::: SUPPLIED TEXT
When the Wolf Pack was truly Nevada's team
By Joe Santoro, Nevada Wolf Pack Examiner
October 6, 2011

There was no Fremont Cannon trophy to fight over, no Nevada Southern University, no North versus South civil war to split the state’s loyalties.

The WAC was the Women’s Army Corps and not the Western Athletic Conference. The mountain to the west was Mt. Charleston and not the Mountain West Conference.

It was the era when the entire state was painted silver and blue from top to bottom and the Nevada Wolf Pack was truly Nevada’s team.

“Las Vegas gives Wolfpack big welcoming” screamed the headline in the Nevada Evening Gazette in October 1944 as the Pack got off the bus for “its first game ever in the southern tip city of Las Vegas.”

Yes, a lot has changed between 1944 and this Saturday when the Wolf Pack and UNLV Rebels will meet at Mackay Stadium for the rivalry’s 37th game in the Battle for the Fremont Cannon.

Wolf Pack is no longer considered one word in this state, the University of Nevada is no longer the only university in the state, Las Vegas is no longer merely Nevada’s “southern tip city” looking up at its big brother in Reno and the Pack no longer gets official welcomes, friendly or otherwise, by the residents of Las Vegas when it arrives in town for a football game.

But that certainly wasn’t the case in the 1940s when the Wolf Pack football team hosted three games in the Silver State’s southern tip city in an effort to build a fan base at both ends of the state, reward the southern Nevada players on its roster and help its opponents with travel costs.

A look at the only three times in Wolf Pack history when the Pack was the home team in a regular season game in Las Vegas . . .

1944: Wolf Pack 25, Northern Arizona 6

The 1944 Wolf Pack prepared for its first game in school history in Las Vegas in desperate need of some good news. Coach Jim Aiken’s Wolf Pack were -1 after a 35-0 loss in its home opener at Mackay Stadium to the Alameda Coast Guard Sea Lions.

The Pack scheduled the game in Las Vegas for a lot of reasons, not the least of which was to help build good relations in the southern end of the state. Just days before the game against Northern Arizona,  university president John O. Moseley announced the publication of a booklet “designed to promote goodwill between the school and residents of the state.”
::::::
::: LISTED RECORDS
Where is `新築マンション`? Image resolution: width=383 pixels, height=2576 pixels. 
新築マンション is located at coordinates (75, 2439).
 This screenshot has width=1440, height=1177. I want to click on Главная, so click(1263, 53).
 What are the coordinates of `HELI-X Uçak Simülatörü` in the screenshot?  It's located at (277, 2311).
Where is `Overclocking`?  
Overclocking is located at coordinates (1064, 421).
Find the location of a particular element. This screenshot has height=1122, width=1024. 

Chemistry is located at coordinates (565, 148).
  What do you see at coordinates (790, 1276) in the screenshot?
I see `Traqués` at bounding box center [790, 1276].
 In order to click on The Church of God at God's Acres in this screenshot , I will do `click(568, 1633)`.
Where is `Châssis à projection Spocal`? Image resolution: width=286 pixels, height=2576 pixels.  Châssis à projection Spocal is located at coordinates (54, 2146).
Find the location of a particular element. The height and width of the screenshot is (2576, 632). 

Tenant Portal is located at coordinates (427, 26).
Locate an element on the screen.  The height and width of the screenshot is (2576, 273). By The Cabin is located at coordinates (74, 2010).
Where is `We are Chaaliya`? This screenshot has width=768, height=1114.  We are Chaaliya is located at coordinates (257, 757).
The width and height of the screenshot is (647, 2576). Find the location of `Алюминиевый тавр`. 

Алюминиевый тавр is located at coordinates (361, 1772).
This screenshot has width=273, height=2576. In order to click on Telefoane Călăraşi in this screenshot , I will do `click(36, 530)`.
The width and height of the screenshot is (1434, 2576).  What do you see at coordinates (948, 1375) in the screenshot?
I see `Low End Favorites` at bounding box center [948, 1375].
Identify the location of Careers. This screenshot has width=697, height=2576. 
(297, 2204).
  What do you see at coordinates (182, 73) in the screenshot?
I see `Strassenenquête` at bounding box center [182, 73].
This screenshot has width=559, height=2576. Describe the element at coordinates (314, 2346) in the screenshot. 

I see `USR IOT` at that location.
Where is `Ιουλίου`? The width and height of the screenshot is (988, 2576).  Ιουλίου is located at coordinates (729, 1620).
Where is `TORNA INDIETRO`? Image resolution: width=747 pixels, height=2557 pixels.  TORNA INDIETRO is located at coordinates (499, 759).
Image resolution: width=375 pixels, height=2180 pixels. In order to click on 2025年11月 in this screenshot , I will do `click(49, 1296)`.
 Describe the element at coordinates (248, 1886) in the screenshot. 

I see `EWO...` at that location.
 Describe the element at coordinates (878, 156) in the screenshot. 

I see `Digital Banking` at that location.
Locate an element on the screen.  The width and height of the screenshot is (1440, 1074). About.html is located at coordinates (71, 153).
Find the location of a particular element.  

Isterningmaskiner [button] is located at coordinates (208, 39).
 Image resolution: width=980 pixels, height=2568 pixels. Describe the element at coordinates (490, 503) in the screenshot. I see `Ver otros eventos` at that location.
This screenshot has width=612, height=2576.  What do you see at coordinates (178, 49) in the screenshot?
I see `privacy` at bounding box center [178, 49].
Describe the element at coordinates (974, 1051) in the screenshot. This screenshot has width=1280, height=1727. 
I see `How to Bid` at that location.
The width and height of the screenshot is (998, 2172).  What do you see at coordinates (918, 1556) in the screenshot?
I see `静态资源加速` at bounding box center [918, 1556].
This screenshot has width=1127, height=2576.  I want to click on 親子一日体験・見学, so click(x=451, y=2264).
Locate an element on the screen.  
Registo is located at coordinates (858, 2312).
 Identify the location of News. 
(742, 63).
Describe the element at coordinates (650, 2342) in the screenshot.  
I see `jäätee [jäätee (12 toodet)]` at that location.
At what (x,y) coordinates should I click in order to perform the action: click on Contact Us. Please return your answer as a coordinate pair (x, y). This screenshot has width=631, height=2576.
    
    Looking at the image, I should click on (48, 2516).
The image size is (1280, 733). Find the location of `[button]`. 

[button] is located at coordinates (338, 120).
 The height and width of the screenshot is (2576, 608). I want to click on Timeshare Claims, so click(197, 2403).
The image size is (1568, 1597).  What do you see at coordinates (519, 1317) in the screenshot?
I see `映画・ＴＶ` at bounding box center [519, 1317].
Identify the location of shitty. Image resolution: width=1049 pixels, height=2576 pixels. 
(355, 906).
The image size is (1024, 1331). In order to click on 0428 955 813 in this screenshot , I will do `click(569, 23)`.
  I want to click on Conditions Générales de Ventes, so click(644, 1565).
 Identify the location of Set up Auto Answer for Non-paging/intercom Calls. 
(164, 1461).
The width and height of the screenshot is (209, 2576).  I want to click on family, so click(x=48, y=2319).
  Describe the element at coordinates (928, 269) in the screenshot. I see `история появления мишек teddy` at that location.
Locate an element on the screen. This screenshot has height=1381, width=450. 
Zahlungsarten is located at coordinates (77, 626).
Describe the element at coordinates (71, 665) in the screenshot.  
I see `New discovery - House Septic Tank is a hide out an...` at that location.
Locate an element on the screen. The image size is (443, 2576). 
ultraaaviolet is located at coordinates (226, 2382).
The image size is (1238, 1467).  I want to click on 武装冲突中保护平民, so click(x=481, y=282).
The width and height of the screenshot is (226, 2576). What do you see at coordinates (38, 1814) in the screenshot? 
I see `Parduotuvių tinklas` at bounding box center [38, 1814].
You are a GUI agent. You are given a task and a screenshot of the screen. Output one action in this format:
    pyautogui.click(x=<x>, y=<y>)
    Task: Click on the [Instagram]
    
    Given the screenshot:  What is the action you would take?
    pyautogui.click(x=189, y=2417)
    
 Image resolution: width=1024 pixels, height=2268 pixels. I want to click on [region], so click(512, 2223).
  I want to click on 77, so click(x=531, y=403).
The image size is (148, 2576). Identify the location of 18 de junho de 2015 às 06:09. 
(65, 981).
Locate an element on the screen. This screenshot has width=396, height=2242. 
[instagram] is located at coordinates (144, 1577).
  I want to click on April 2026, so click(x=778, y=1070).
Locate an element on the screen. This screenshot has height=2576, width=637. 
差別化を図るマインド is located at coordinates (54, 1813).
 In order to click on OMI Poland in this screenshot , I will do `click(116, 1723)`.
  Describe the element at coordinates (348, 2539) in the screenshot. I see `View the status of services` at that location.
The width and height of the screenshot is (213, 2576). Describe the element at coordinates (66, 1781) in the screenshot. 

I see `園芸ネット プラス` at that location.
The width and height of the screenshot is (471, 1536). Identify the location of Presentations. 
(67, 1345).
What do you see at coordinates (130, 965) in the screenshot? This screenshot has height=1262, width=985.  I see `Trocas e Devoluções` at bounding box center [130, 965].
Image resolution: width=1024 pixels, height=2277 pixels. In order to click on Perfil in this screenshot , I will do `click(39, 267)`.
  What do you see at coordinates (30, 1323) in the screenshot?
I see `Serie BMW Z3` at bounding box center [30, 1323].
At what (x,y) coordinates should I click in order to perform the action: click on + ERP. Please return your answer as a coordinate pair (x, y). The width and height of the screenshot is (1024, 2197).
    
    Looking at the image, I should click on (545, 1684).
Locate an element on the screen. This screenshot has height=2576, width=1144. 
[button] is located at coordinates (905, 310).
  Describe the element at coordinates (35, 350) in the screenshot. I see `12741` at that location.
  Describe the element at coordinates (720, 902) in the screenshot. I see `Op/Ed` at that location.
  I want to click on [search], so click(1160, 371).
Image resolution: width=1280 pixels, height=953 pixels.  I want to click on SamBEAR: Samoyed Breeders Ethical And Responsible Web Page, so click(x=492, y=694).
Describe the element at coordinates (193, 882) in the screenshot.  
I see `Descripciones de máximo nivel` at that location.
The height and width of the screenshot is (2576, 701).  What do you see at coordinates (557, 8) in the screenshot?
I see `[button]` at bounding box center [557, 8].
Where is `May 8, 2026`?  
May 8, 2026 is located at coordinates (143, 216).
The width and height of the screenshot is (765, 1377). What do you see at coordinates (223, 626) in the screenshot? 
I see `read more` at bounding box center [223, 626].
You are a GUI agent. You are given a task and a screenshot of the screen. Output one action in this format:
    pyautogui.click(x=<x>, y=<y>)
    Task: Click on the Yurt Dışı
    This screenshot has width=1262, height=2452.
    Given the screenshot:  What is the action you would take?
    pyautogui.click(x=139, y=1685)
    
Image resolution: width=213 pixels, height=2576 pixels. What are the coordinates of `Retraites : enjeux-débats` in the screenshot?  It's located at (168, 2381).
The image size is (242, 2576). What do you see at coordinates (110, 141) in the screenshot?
::::::
Extend the Wolf Pack article past its final sentence. The rows are material apart from the Wolf Pack article.

• _FINAL RESULT_
Forget “One Community, One Pack.” The Wolf Pack in the 1940s wanted “One State. One Pack.”

And a football game in Las Vegas was certainly a good way to promote goodwill between the school and the state’s residents, even if there were only 110,247 residents of the state (30,000 in Reno, 20,000 in Las Vegas) when the last census in 1940 was taken. The Pack wanted all 110,247 to be Wolf Pack fans and there was no reason (the birth of Nevada Southern University was still two-plus decades into the future) it couldn’t happen.

The Pack, though, would head down to Las Vegas with less than 30 players. The war was still raging in Europe and, well, at times it seemed like the Pack’s biggest opponent was the United States military.

One player -- Bob Wardle -- telegraphed Aiken from Salt Lake City in the week before the Northern Arizona game to tell him he was leaving the team because he was joining the “army air forces.” Running back Paul Zaehringer told Aiken that week that he would have to leave the team after the game in Las Vegas so he could go back home to Clinton, Iowa and then enlist in the army.

The Wolf Pack roster in Las Vegas was going to be about a dozen players short of what it was just two weeks earlier when it opened the season on the road against the Tonopah Air Base.

Tackle Phil Corrigan would miss the game “for reasons best known to him and Coach Aiken,” according to the Gazette and end Jack Dorr had to quit the team that week to take a job at Sears Roebuck. Dorr, a war veteran who already had a purple heart to his credit, hurt his leg in the game against the Alameda Coast Guard and decided a year off from football would be the best way to give his leg a rest.

The Pack, though, was in good spirits as it prepared to head down south.

Aiken, in an effort to keep his star players healthy, turned select starters (Buster McClure and Zaehringer among others) into coaches early in the week and gave them the first three days off from practice.

The Pack climbed aboard its bus for Las Vegas two days before its game against Northern Arizona. The game would be played on Sunday night (Oct. 8) at Las Vegas High School’s Butcher’s Field near downtown Las Vegas.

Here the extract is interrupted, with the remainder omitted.